Usher Institute

Usher Institute formally launched

[1 Oct 2015] One of the world’s most cited scientists delivers the inaugural lecture of an institute at the heart of the University of Edinburgh’s strategy to build the UK’s premium academic health data science environment.

Usher Insitute Launch Plaque Unveilied

The Usher Institute, with its mission to advance patient care and improve healthcare systems, formally launched on October 1st 2015 with a showcase of its researchers’ high impact work and the inaugural lecture by Stanford University’s outstanding clinician scientist Professor John Ioannidis.  

Building upon the University’s strengths in public health, general practice, epidemiology and statistical research, the Usher Institute embraces social sciences, informatics and data science to create a high energy interdisciplinary environment to deliver cutting edge healthcare research, education, innovation and knowledge exchange – collaborating widely with patients, the public at large, other universities, the NHS and industry.    

Health systems internationally are failing so we must find ways to do healthcare better and cheaper. The Usher Institute is determined to make an impact that improves the health of individuals and populations and so establish Edinburgh as a global force in population health sciences and informatics.

Professor Andrew Morris, Vice Principal Data Science at the University of Edinburgh and Director of the Usher Institute

Health informatics – the expert analysis of privacy-protected medical and population data powered by high performance computer systems – is now critical to the delivery of the right information to the right people at the right time. Huge data sets can be created by curating patient and other population based datasets as well as from the sequencing of whole genomes of populations. Researchers can work with this data to develop solutions for our most pressing healthcare problems – such as providing better, targeted care for cancer patients, developing new medical technology or informing national and global health policy making.  

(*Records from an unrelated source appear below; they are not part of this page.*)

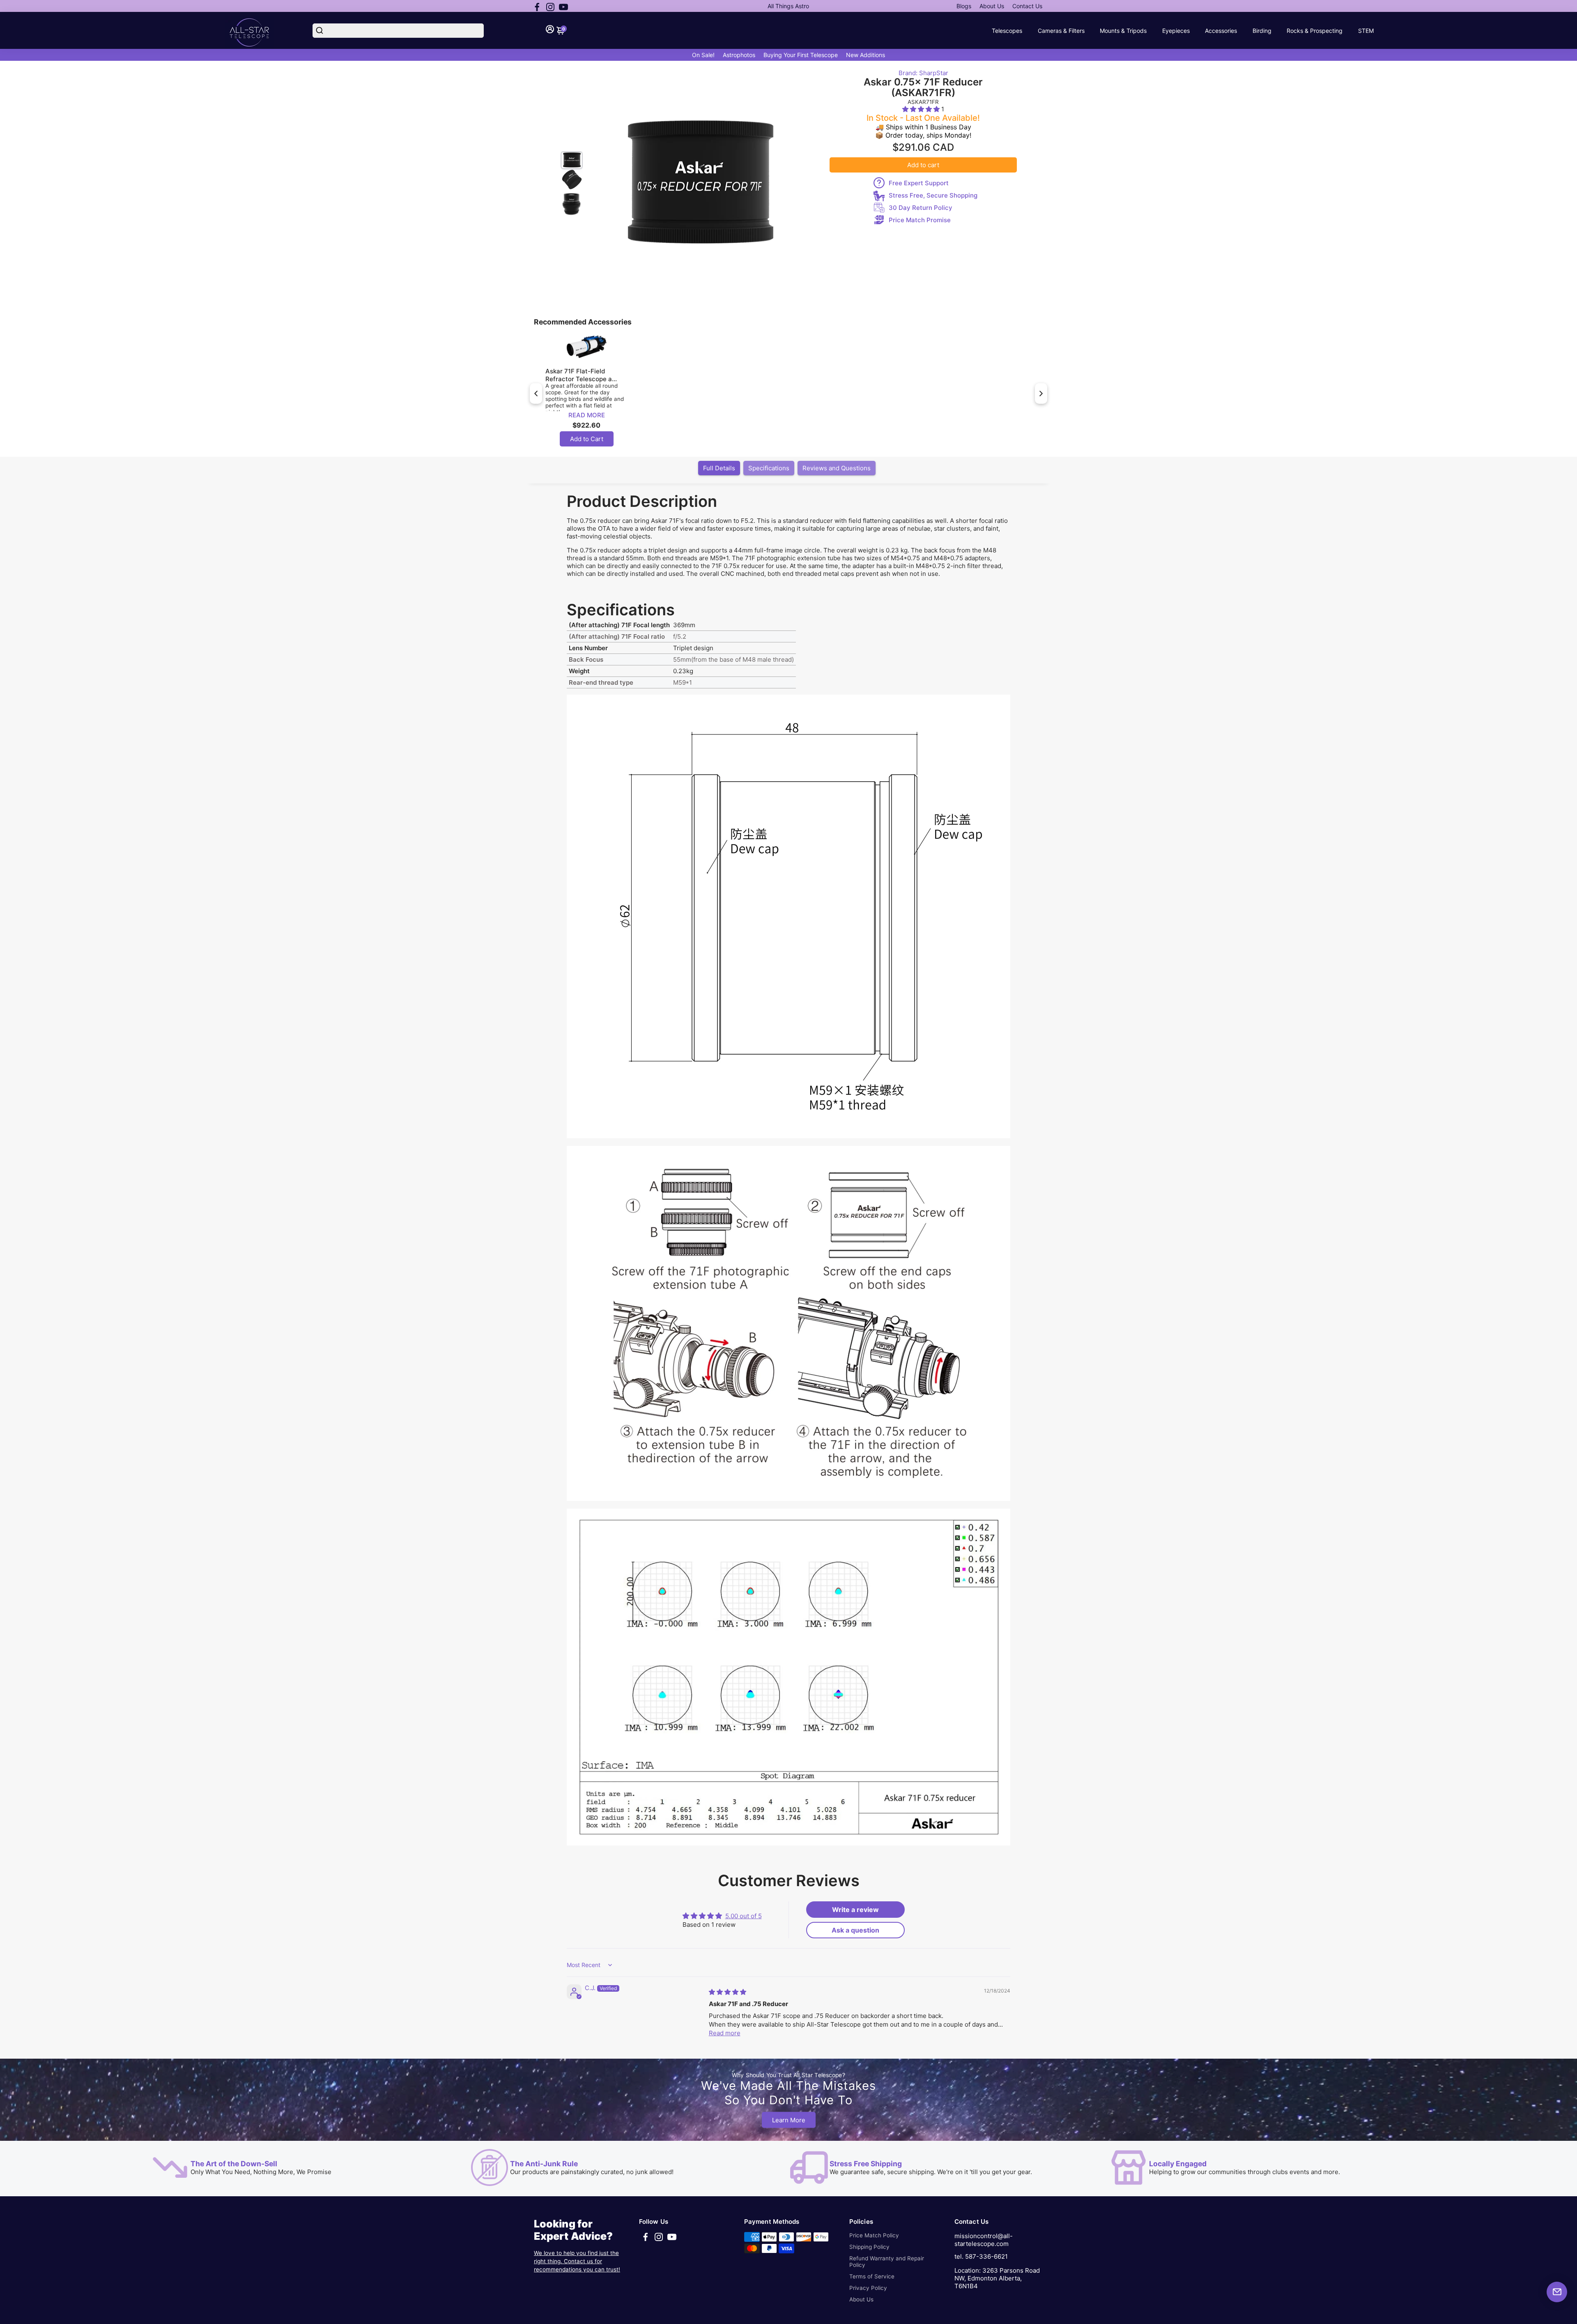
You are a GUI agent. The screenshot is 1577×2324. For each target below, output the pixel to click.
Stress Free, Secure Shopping (933, 195)
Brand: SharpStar (923, 73)
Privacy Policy (868, 2288)
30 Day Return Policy (920, 208)
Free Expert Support (919, 183)
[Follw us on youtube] (563, 6)
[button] (921, 109)
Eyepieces (1176, 30)
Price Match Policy (874, 2235)
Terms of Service (871, 2276)
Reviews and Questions (836, 468)
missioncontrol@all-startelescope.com (983, 2240)
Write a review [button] (855, 1909)
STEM (1366, 30)
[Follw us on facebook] (537, 6)
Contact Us (1027, 5)
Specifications (768, 468)
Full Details (719, 468)
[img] (727, 1992)
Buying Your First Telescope (800, 54)
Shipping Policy (869, 2246)
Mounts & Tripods (1123, 30)
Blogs (963, 5)
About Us (991, 5)
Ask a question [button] (855, 1930)
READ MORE (586, 415)
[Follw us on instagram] (550, 6)
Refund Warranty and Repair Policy (886, 2261)
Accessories (1221, 30)
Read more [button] (724, 2033)
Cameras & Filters (1061, 30)
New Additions (865, 54)
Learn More (788, 2120)
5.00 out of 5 (743, 1916)
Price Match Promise (920, 220)
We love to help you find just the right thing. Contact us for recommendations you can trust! (577, 2261)
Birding (1262, 30)
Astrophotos (739, 54)
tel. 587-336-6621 (981, 2256)
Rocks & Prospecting (1315, 30)
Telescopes (1007, 30)
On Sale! (703, 54)
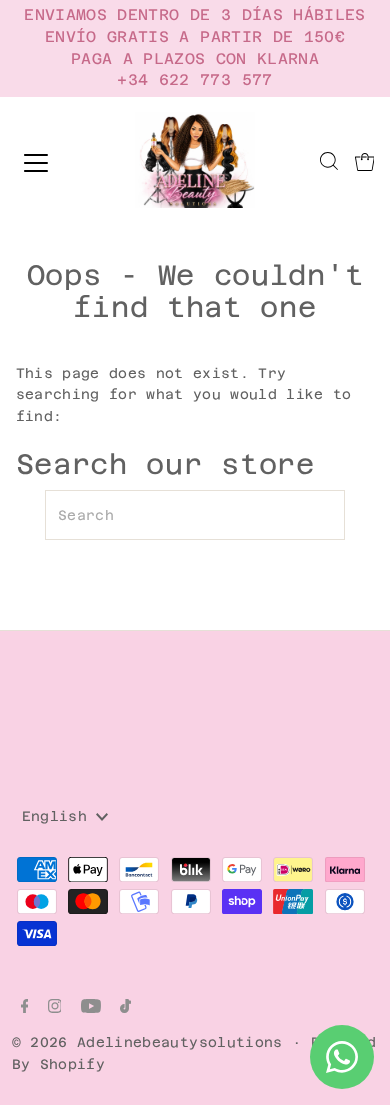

With a focus on big data and public health, the inaugural lecture provided Professor Ioannidis with a platform to warn against creating “big noise and big error” by producing studies that are not robust enough.  

His Stanford University team set out to map 235 biases by text mining 17 million Pub Med papers. Professor Ioannidis found that 97% of the biomedical literature claimed significant results, which led him to conclude, with scepticism that “scientific discovery has become a boring nuisance.”  He argued that researchers should aim for fewer discoveries and instead focus on replicating and reanalysing studies to produce validated discoveries so the research that informs medical and policy decision making is strong.  

Professor Ioannidis believes the way forward is to have large scale collaborative research, widespread adoption of replication, sharing of standards and data, and containment of sponsors and authors with conflicted interests.